8 Tips for better smartphone photography
Friends often ask me, "what's the best camera?" And my answer always is: the one that's always available. Today the cameras in smartphones equal the some of the best dedicated point and shoot cameras on the market. As a matter of fact, the manufacturers of pocketable cameras have seen their sales plunge as fast as an Acapulco cliff diver as more and more of us are using our phones to record the joyous, mundane, scenic and personal moments of our lives.
And while digital photography has revolutionized how we document our lives, good picture taking techniques still count. I've been taking pictures for a half century now and started my career in photography. And while I always have a couple of digital cameras at the ready when we're traveling, I sometimes have nothing except my iPhone. In browsing through my iPhone photos I've selected several examples of things you can do to get some really great pictures.
#1 Think diagonally
In art and composition classes you learn about thirds. The second you tilt up or pan down to put your horizon line higher or lower, your picture will immediately benefit. Taking that a step further, many great photos share a sense of diagonal visual movement. Notice the diagonal line of the stream flowing from the upper left to the lower right of the frame. (Clear Creek along I-70 west of Denver)

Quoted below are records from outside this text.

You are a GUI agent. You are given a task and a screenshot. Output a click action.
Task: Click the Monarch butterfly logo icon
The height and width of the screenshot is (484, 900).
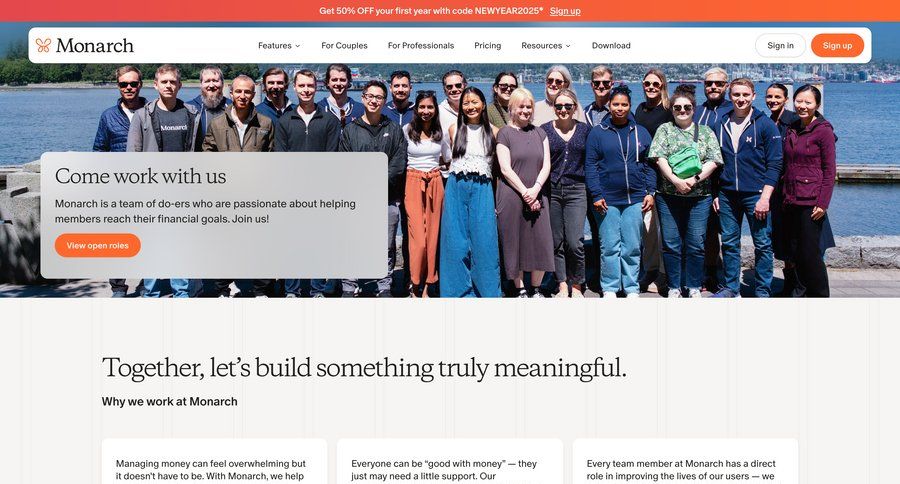[x=43, y=45]
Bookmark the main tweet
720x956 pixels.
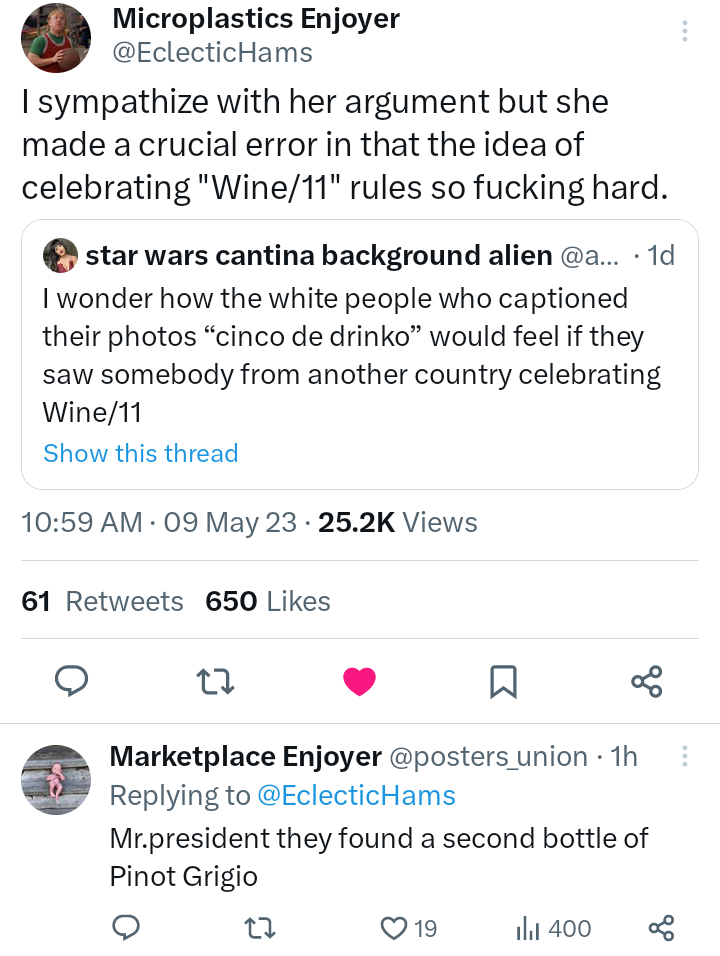[x=503, y=682]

#2 Kill the foreground, go for the sky
What you don't see in this image is the expansive parking lot in the foreground. This is an extreme example of placing your subject in the lower third of the frame. It's especially effective when you have colorful or interesting skies. (Downtown Denver from Mile-Hi Stadium)
#3 Get close
Phone cameras don't have zoom lenses. Yes, they offer zooming by essentially enlarging the pixels of the image which, in my experience, never yields good results. Get close and look for good lighting. Also note the diagonal angle to this photo. (Bakery in Puerto Penasco, Mexico)
#4 Go wide
Smartphone lenses are generally fairly wide angle, but there's times where the image is much larger than the lens can see. Many phones now have a panoramic mode where you're guided to slowly pan your phone around and the resulting images are electronically stitched together (it's magic!). This photo was taken after a brief rain shower when the sun poked through the clouds with a golden light. (Coors Field, Denver)

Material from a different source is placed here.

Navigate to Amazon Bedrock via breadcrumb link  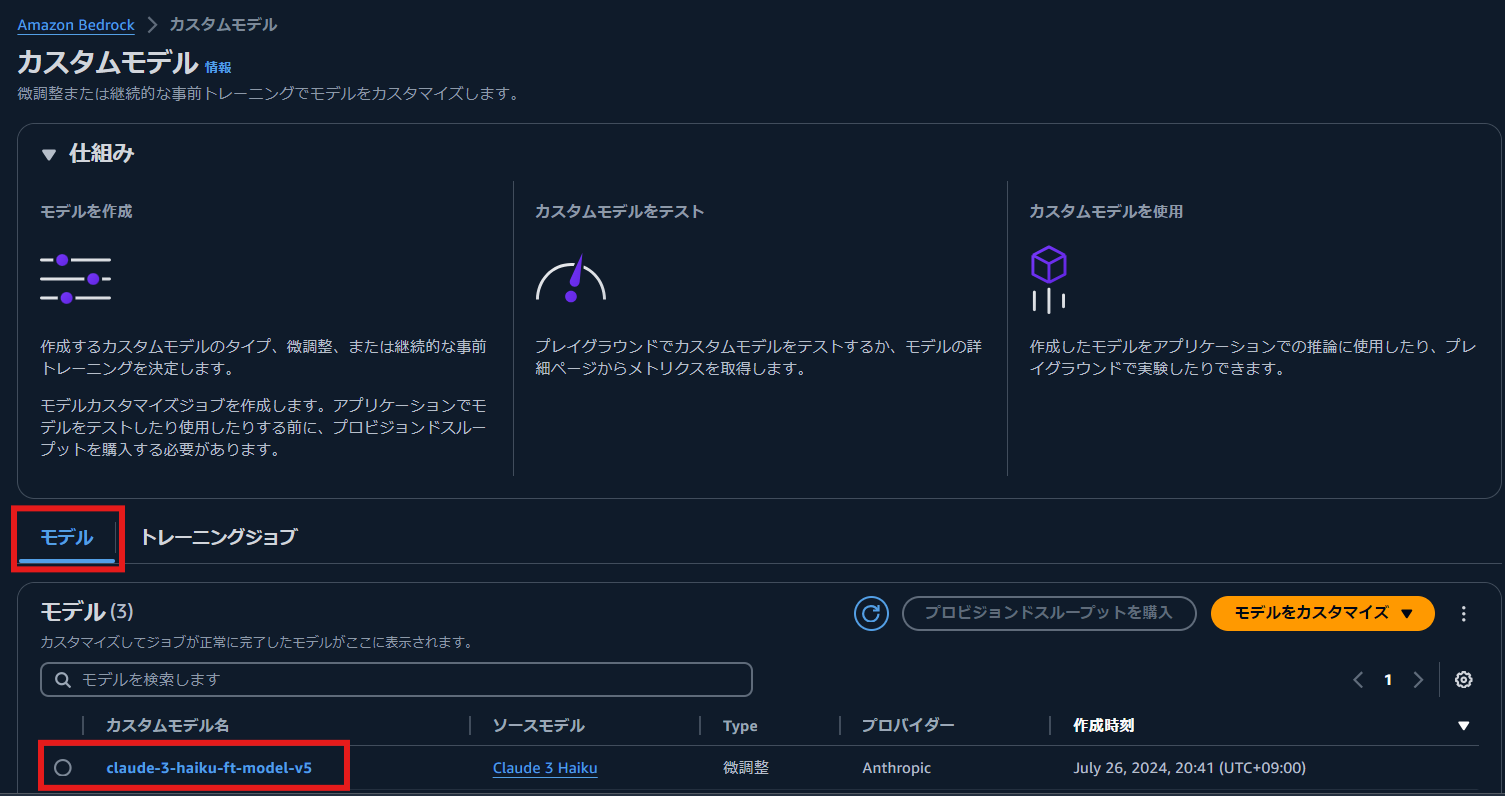click(75, 24)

#5 Go for the gold (light that is)
Without a doubt the best times to shoot are early mornings are early evenings. Not only do you get a golden hue to your pictures but, because the sun angle is more extreme, deeper shadows and contrast. (Charleston, SC)
#6 Don't say cheese
Sure there's plenty of times we all want to memorialize the moment by smiling awkwardly in front of the camera, but real life looks a lot more real when it isn't staged. Siting across from Terry at a Starbucks I was taken by both her concentration and the Orthodox Jewish man in a conversation behind her. (Cleveland, OH)
#7 Wait for the action
This is a pedestrian bridge a block from our home downtown. The first shot (not shown) was pretty enough without any people, but I waited until a couple walked into the frame to get a better sense of scale. Sometimes I wait for people to get out of the frame, too. Be patient, usually in a few minutes the scene will change -- and usually for the better. (Millenium Bridge, Downtown Denver)
More and more I use my phone to document everything from items for insurance or tax donations, wiring and systems in our motorhome, and even the price at the gas pump when a receipt won't print. I'll e-mail the photo of the pump transaction to Terry for her to keep when reviewing our monthly credit card statement. Storing photos like this on my iPad along with the electronic versions of all the manuals has come in very handy over the years.